» **READING TEXT**:
* * * * *

The commission backed away from forceful interventions such as divestiture of land sites or supermarket locations to new entrants, or breaking open access to existing wholesale supply chains controlled by Foodstuffs and Woolworths.

Those options would be complex, a major intrusion into private property rights and likely to be hotly contested through the court system.

Was that just sabre-rattling in the draft report?  We’ll never know. It certainly got the duopoly’s advisors and expert economists submitting forcefully in the final consult round. This has left many commentators underwhelmed by the set of outcomes. At the press conference, the commission faced accusations it had ‘bottled it’ with the final report.

However, it made a fair point that even those steps might fall flat and not sustain a true independent player over the medium term. The key is creating a range of commercial conditions that might entice an Aldi, Asda, Lidl or Walmart into New Zealand.

Next steps

This Inquiry began in November 2020, took 15 months, engaged with more than 12,000 consumers and interested parties and cost a lot of money. The minister had already set the commission its next market study, into residential building supplies, before the grocery inquiry was even finished.

* * * * *

» **SOURCE MATERIAL**:
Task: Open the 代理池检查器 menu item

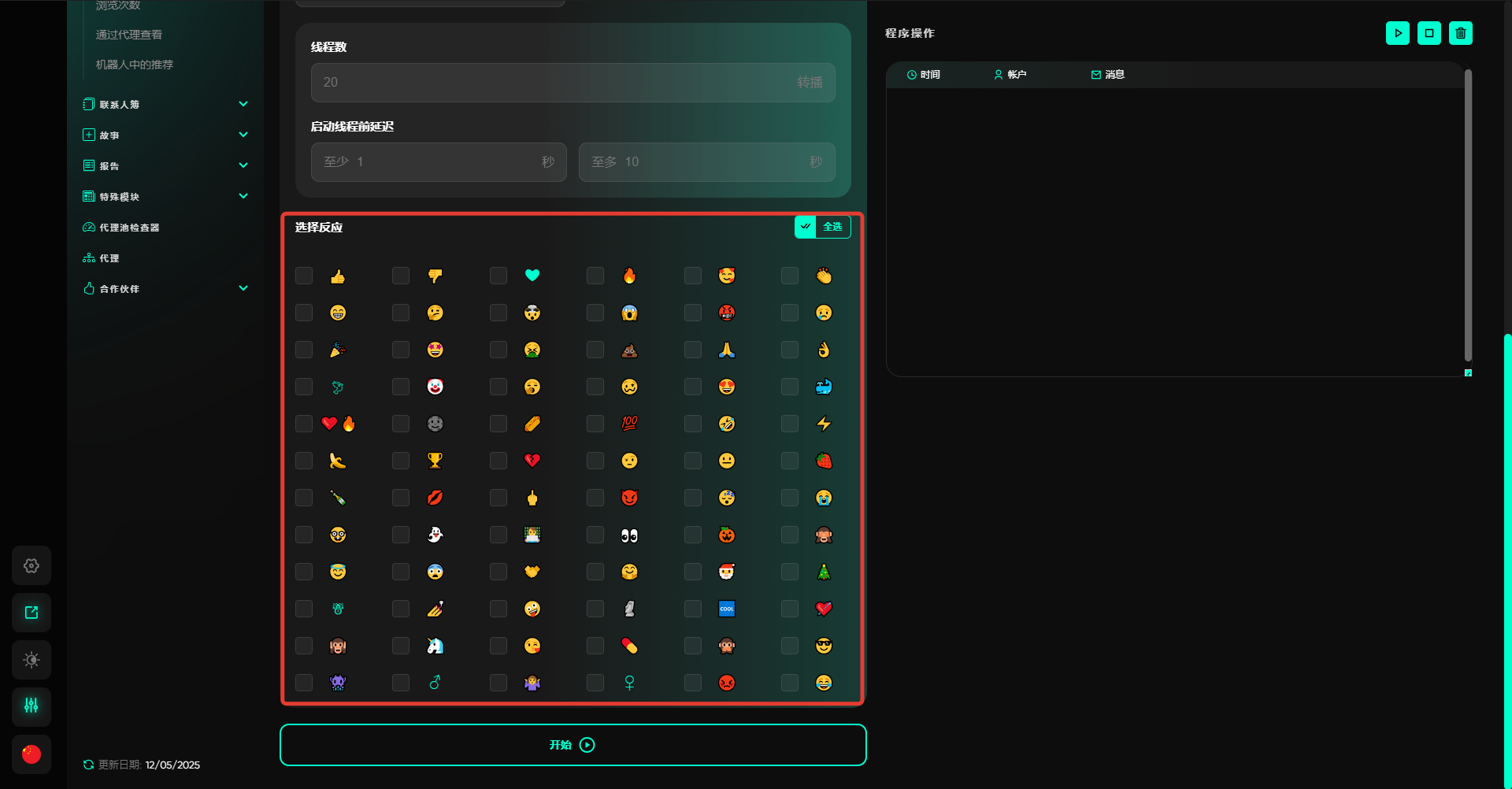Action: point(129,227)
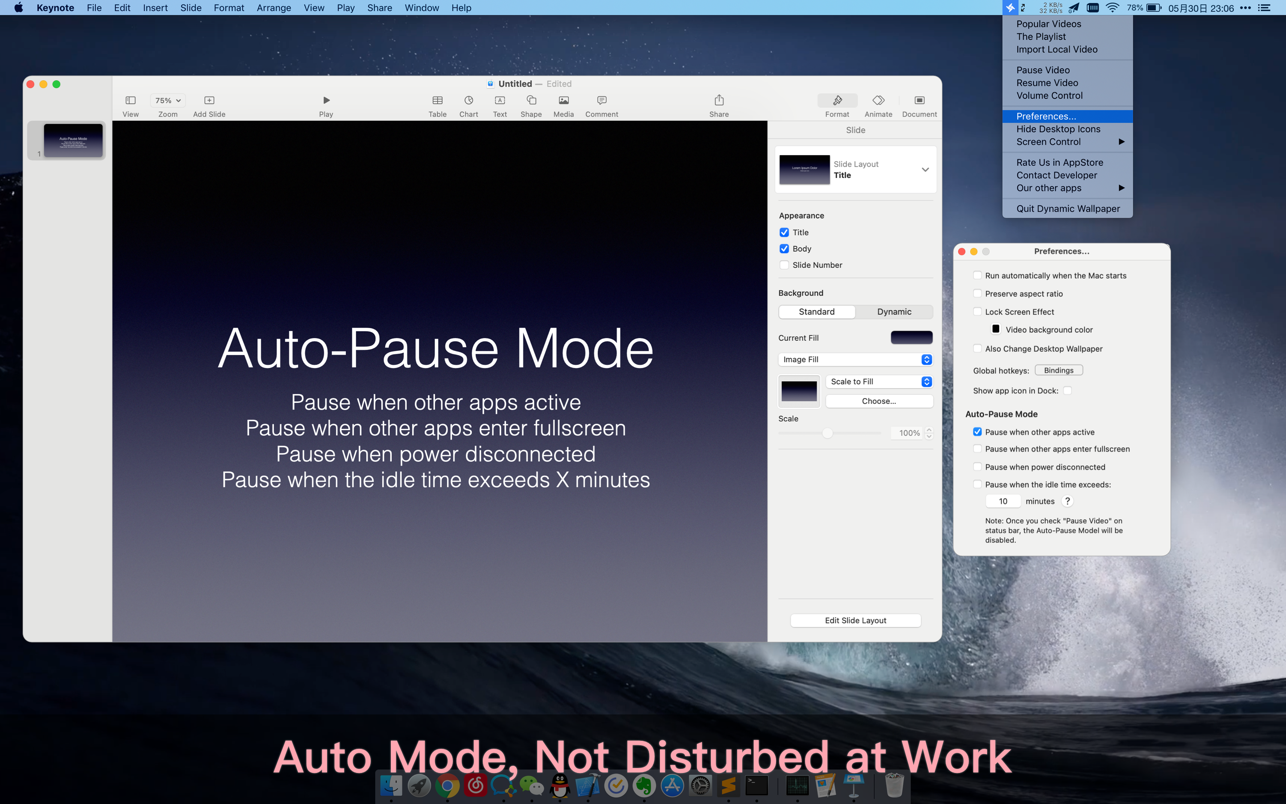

* * * * *

» **STATED PROBLEM**: Reproduce the grocery inquiry passage above word for word, from start to finish.

» **RIGHT ANSWER**:
The commission backed away from forceful interventions such as divestiture of land sites or supermarket locations to new entrants, or breaking open access to existing wholesale supply chains controlled by Foodstuffs and Woolworths.

Those options would be complex, a major intrusion into private property rights and likely to be hotly contested through the court system.

Was that just sabre-rattling in the draft report?  We’ll never know. It certainly got the duopoly’s advisors and expert economists submitting forcefully in the final consult round. This has left many commentators underwhelmed by the set of outcomes. At the press conference, the commission faced accusations it had ‘bottled it’ with the final report.

However, it made a fair point that even those steps might fall flat and not sustain a true independent player over the medium term. The key is creating a range of commercial conditions that might entice an Aldi, Asda, Lidl or Walmart into New Zealand.

Next steps

This Inquiry began in November 2020, took 15 months, engaged with more than 12,000 consumers and interested parties and cost a lot of money. The minister had already set the commission its next market study, into residential building supplies, before the grocery inquiry was even finished.